Edited by Gumgo, 15 October 2012 - 03:55 PM.

### #4tanzanite7  Members

Posted 15 October 2012 - 02:55 PM

Not really what you asked, but i say anyway: i would just use two textures (RG16F + R32F).

Edit: if you went with RGBA16F because your framebuffer is 64bit and you heard you can not use different sized buffers - then, that restriction was lifted ages ago (iirc, way before 3.3 - which your workaround glsl requires [min for "uintBitsToFloat"]).

Edited by tanzanite7, 15 October 2012 - 03:02 PM.

### #5Ashaman73  Members

Posted 16 October 2012 - 12:44 AM

Right now I'm putting nx and ny into r and g, and it would be nice if I could put (linear depth)*(sign(nz)) into b and a.

I'm excatly doing this with a very simple encoding/decoding without any problem:

encoding: [depth=0..1]
scaled_depth = depth*2048.0;
result.x = floor(scaled_depth);
result.y = fract(scaled_depth);

decoding:
result = dot(encoded_depth.xy, vec2(1.0/2048.0,1.0));


A standard depth/stencil buffer have only 24 bits too, so this works for me for lightning, particle depth tests etc.

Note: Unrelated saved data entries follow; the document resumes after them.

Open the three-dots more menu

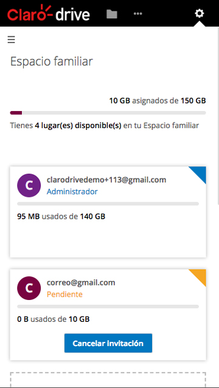pos(138,13)
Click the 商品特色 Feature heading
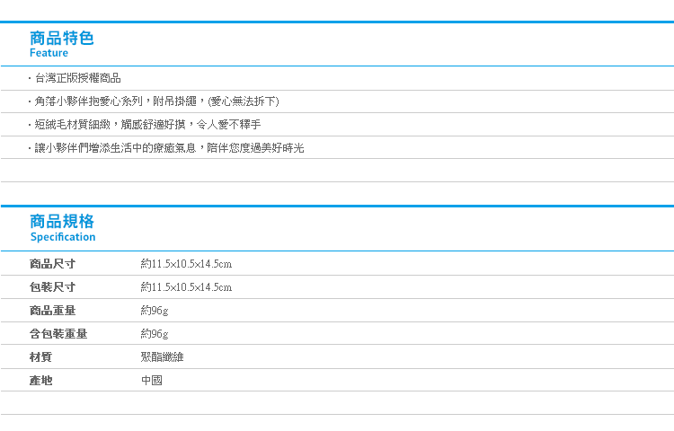The height and width of the screenshot is (431, 674). tap(61, 44)
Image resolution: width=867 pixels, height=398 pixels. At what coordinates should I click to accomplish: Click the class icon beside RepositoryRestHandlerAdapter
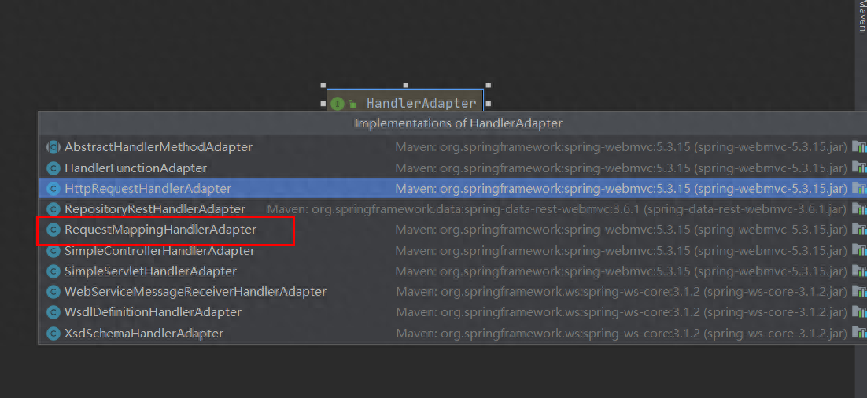[x=53, y=209]
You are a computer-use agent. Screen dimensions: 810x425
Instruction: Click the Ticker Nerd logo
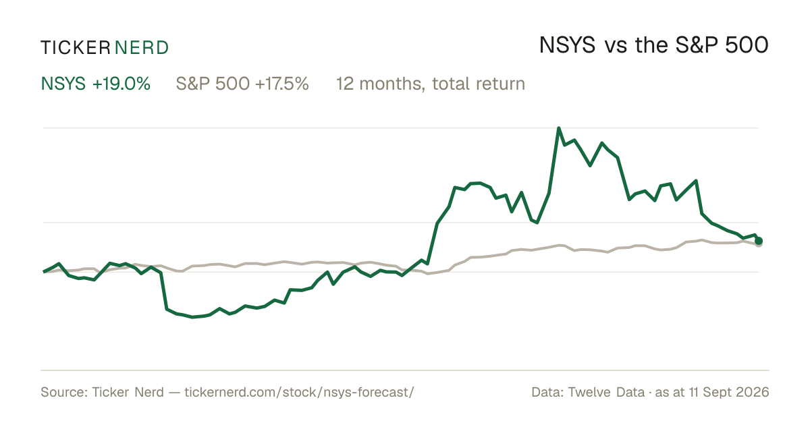105,48
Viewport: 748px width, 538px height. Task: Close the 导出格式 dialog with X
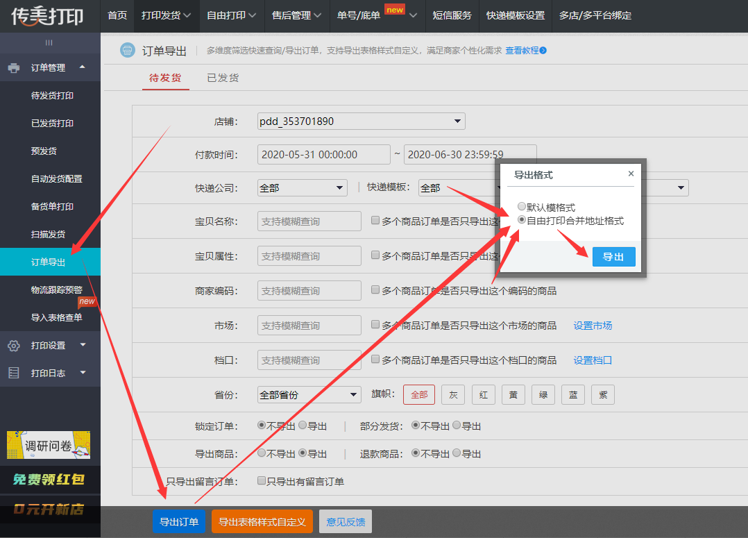(x=630, y=174)
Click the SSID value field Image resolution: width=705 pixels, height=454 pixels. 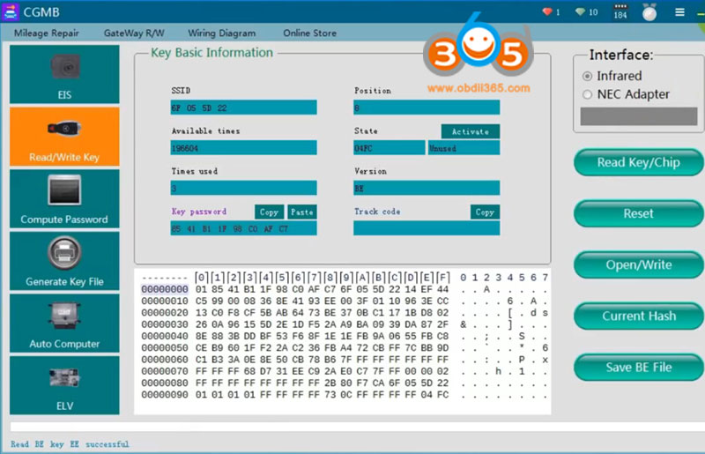tap(243, 108)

PS: a fast decoding could be useful too

Edited by Ashaman73, 16 October 2012 - 12:46 AM.

Ashaman

### #6larspensjo  Members

Posted 16 October 2012 - 05:54 AM

I recommend using the glm math library. It has support for half floats, and it is made for OpenGL and shader compatibility.
Current project: Ephenation.
Sharing OpenGL experiences: http://ephenationopengl.blogspot.com/

### #7Gumgo  Members

Posted 17 October 2012 - 12:04 PM

Thanks for the replies.
tanzanite7 - Whoa, I didn't realize that restriction was dropped! For now I've switched over to an R32F buffer for depth (which actually cut down on total gbuffer size, since I was using two RGBA16F textures before but now I'm using one RGBA16F and one R32F). In terms of older hardware support... if it doesn't support different sized attachments I'll just cut down to 32-bit buffers and get lower quality HDR I guess, though to be honest I'm not thinking too much about that (this is mostly just a hobbyist project).
Ashaman73 - I was hoping to store the exact bits, but if you haven't had any problems with that route then maybe I'll do that instead, as I think I'd have to jump up to 4.2 or 4.3 to "truly" support that type of float packing. Have you played with the value (2048.0) at all to determine if it is optimal for keeping precision?
larspensjo - the link seems broken. But unfortunately I don't think a math library will help for the problem I'm trying to solve.

### #8Ashaman73  Members

Posted 17 October 2012 - 11:02 PM

Have you played with the value (2048.0) at all to determine if it is optimal for keeping precision?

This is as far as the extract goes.